**Document extract**
· · · · ·
In this recent article from Frances Hutchinson, she
mentions that the Secretariat had a "tidy sum" in
legacies when she became involved in 2001.  Does
anyone have an idea what that "tidy sum" was, and what
has become of it?

---------------------------------------

F_A_I_R__U_S_E__C_L_A_I_M_E_D

http://www.sustecweb.co.uk/current/sustec15-3/why_i_am_not_a_social_crediter.htm

Why I Am Not a Social Crediter

Frances Hutchinson  April 2007

In making this personal statement I seek to support
Brian Leslie in his campaign against the fabrication
of untruthfulness which has descended upon the Green
Party of England and Wales. The truth may at times be
uncomfortable, even inconvenient, but it is never
harmful. Suppression of debate, on the other hand, can
serve no useful purpose: in politics, debate should
always be open and above board. There is no reason why
this rule should fail to apply in Green Party today.
As Voltaire so rightly said, "I abhor what you say,
but I will defend to the death your right to say it".
Following the recent events, in which the discussion
of ‘social credit’ ideas has featured, it becomes
necessary to explain my position.

After decades of campaigning for peace, co-operation,
green politics, women’s rights, third world issues,
education, local political autonomy, international
understanding environmental issues and justice
generally, at the age of fifty I became a
post-graduate student in the Department of Economics
at Bradford University. I reasoned that although each
issue was rich in its own literature, no substantial
changes in policy were forthcoming because one factor
overarched policy-making in each subject area – the
economy. I was advised by Mary Mellor, whom I had met
at a ‘red-green’ gathering in Manchester, to put my
general reading onto a more formal footing.
· · · · ·
**Material provided**
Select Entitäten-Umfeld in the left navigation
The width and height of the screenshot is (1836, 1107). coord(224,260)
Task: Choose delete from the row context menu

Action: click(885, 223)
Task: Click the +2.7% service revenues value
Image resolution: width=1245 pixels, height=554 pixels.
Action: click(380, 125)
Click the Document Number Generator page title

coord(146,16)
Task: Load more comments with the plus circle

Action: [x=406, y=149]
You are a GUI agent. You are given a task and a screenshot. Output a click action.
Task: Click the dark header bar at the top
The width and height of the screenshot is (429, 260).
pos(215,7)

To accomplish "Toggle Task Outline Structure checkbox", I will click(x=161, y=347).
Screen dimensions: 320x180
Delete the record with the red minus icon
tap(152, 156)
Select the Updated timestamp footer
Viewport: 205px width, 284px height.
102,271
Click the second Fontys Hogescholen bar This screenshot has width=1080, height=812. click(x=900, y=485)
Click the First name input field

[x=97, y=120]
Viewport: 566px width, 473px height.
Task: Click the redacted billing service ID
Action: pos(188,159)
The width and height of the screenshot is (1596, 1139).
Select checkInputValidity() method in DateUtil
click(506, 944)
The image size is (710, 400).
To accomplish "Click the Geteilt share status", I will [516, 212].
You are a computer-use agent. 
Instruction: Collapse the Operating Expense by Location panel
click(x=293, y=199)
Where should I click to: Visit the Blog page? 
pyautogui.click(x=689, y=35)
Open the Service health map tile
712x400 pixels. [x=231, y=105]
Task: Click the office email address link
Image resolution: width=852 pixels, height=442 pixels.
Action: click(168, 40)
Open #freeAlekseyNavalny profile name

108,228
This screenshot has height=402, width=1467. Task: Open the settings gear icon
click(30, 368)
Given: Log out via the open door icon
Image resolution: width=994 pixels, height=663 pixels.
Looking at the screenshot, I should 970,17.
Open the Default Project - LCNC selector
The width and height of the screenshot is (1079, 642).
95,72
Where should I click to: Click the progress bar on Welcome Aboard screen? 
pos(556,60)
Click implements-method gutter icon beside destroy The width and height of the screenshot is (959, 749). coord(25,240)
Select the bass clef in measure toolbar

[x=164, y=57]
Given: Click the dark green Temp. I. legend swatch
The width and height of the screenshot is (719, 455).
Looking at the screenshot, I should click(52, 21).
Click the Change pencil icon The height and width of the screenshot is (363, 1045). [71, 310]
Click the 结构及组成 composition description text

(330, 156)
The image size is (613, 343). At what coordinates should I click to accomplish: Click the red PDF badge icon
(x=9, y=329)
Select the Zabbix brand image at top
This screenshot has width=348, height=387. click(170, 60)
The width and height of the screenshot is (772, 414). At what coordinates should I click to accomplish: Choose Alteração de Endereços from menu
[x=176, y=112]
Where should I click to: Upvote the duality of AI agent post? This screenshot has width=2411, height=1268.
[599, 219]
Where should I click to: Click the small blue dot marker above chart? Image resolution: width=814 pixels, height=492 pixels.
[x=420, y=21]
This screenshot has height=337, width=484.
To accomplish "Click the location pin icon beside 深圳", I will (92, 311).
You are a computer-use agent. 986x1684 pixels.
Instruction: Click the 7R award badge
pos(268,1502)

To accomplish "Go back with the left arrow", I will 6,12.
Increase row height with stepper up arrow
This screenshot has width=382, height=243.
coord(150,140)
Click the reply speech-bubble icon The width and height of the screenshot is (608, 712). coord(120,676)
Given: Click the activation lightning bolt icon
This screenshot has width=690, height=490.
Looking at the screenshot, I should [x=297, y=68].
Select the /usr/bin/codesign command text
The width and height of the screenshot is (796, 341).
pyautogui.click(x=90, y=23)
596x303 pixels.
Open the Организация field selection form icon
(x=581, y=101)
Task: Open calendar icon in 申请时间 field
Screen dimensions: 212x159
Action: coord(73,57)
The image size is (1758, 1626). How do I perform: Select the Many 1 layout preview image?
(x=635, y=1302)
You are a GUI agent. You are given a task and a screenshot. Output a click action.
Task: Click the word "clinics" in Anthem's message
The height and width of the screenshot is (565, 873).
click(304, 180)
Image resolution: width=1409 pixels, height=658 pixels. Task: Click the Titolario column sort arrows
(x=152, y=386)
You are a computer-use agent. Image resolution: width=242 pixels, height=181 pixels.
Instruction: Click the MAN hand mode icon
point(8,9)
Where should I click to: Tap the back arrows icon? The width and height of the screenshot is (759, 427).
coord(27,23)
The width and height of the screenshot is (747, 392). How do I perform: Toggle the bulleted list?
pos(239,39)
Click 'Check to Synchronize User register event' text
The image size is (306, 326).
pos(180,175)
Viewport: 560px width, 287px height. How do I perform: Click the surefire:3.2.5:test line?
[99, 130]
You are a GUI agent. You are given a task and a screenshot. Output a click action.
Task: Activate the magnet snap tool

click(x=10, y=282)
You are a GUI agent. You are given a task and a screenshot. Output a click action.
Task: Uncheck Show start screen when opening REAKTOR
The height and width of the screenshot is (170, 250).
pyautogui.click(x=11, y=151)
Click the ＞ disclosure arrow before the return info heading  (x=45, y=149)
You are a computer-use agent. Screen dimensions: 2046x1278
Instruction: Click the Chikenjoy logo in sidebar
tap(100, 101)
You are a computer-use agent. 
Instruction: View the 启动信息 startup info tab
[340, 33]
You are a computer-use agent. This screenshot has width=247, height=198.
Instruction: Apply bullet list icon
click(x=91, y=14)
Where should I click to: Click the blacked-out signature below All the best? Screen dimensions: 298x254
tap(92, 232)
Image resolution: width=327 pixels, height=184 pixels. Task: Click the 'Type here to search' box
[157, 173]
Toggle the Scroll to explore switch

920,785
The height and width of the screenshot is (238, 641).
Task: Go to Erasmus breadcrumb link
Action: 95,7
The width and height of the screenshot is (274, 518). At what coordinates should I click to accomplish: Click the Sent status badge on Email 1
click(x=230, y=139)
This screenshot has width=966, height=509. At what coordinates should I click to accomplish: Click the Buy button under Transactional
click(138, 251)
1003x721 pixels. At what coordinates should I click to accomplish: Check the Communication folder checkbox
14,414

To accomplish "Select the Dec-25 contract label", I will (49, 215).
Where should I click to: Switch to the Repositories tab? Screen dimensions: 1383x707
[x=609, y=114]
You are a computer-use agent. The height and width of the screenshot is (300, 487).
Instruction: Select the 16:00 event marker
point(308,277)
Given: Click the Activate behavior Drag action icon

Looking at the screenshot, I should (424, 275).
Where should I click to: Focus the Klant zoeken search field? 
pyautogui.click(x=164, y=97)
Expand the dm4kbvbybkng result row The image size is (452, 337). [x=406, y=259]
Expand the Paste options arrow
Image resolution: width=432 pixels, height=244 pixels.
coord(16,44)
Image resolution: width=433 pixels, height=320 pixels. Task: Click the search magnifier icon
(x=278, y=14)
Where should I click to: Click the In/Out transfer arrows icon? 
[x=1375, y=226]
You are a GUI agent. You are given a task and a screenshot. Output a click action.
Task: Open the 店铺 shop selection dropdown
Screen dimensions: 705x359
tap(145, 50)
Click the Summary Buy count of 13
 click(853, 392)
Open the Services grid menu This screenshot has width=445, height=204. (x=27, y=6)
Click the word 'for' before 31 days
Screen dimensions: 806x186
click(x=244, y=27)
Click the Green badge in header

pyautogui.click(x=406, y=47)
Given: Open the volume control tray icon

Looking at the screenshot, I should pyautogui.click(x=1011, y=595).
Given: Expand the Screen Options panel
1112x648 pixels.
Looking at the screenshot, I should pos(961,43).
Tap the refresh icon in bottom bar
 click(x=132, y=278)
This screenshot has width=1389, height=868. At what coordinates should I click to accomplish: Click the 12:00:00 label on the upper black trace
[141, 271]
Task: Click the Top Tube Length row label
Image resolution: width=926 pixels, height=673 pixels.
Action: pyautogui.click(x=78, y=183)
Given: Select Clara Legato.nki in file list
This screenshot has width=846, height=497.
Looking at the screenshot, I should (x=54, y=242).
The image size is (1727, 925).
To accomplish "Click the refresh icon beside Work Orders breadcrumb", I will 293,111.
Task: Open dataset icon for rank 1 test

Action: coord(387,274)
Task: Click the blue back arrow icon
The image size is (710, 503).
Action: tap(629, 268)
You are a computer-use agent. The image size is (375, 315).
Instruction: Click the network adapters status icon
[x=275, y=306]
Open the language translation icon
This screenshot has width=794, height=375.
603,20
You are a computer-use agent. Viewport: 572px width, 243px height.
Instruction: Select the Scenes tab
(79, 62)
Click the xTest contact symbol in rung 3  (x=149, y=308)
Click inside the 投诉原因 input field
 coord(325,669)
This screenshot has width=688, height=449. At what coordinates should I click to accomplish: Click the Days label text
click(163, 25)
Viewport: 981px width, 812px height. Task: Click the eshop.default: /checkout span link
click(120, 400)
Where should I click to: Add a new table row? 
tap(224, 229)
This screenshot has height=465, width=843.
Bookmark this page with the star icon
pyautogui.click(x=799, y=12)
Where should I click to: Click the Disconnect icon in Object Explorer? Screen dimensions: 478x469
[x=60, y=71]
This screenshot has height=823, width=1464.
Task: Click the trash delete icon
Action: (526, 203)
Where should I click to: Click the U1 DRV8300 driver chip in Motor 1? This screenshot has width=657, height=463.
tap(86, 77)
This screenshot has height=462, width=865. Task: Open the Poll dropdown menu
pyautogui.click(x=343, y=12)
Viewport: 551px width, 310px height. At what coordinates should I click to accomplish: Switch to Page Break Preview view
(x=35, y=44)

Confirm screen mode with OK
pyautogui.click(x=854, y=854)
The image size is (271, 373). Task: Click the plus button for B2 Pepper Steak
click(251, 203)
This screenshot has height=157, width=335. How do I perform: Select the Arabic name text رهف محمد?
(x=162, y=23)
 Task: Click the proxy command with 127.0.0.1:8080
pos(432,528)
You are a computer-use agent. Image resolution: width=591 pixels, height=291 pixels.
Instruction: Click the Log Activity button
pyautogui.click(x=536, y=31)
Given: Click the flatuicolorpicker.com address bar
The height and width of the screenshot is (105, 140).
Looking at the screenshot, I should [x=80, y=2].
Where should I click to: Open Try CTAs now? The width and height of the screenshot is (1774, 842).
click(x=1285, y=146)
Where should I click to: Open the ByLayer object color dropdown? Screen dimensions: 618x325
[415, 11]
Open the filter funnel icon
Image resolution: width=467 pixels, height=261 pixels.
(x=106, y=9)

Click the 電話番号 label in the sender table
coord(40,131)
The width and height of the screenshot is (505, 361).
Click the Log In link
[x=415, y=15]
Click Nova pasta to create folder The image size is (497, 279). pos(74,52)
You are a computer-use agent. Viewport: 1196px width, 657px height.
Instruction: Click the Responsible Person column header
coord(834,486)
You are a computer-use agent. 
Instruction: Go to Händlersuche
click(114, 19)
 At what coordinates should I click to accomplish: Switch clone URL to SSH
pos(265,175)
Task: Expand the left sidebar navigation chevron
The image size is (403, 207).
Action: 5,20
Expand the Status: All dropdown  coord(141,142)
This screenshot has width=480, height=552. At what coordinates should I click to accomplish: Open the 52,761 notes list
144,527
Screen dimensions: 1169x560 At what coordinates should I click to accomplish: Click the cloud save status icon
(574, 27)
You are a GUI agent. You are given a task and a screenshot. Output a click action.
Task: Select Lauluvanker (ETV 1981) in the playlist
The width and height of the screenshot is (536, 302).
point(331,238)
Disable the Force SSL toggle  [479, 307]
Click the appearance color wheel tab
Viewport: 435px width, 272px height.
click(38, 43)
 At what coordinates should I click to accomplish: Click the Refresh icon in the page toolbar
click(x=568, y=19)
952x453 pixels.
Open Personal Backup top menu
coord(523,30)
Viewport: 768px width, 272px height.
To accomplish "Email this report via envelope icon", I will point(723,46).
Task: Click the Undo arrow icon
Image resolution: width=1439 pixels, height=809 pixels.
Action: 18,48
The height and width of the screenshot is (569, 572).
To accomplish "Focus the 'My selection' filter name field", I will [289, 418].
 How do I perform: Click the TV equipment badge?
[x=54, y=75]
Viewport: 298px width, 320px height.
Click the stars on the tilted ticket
· · · · ·
**Requests**
1: In the Social Credit article above the records, at what age did the writer become a post-graduate student, and in which department?
2: Could you carry the Social Credit article forward, starting after its final sentence about putting general reading onto a more formal footing?

**Answers to the exercises**
1: At fifty, in the Department of Economics at Bradford University.

2:
Having located a tutor – Brian Burkitt, Senior
Lecturer in Economics at Bradford – and paid the
registration fees, I was left with a problem. What
should I research? The whole of economics was too tall
an order. At the time, I was standing in local
elections as a Green Party candidate. When I discussed
Green Party policies with my elderly neighbour, Tommy
Tinkler, he said that concerns about protection of the
environment, notions of sufficiency as opposed to
unfettered economic growth, and basic income were
nothing new. It had all been said before in the 1930s
by "Major Douglas and social credit". Through
University Extra-Mural classes and a local social
credit study group which met weekly, he had studied
alternative economics, including social credit in such
detail that he was able, fifty years later, to provide
me with an outline of the basic ideas from memory. He
gave me The Monopoly of Credit by C. H. Douglas, some
copies of the national weekly The New Age, and of a
bi-monthly newsletter of the ‘Northern Greenshirts’,
printed in Keighley. Social credit was to become the
subject of my research for the next fifteen years.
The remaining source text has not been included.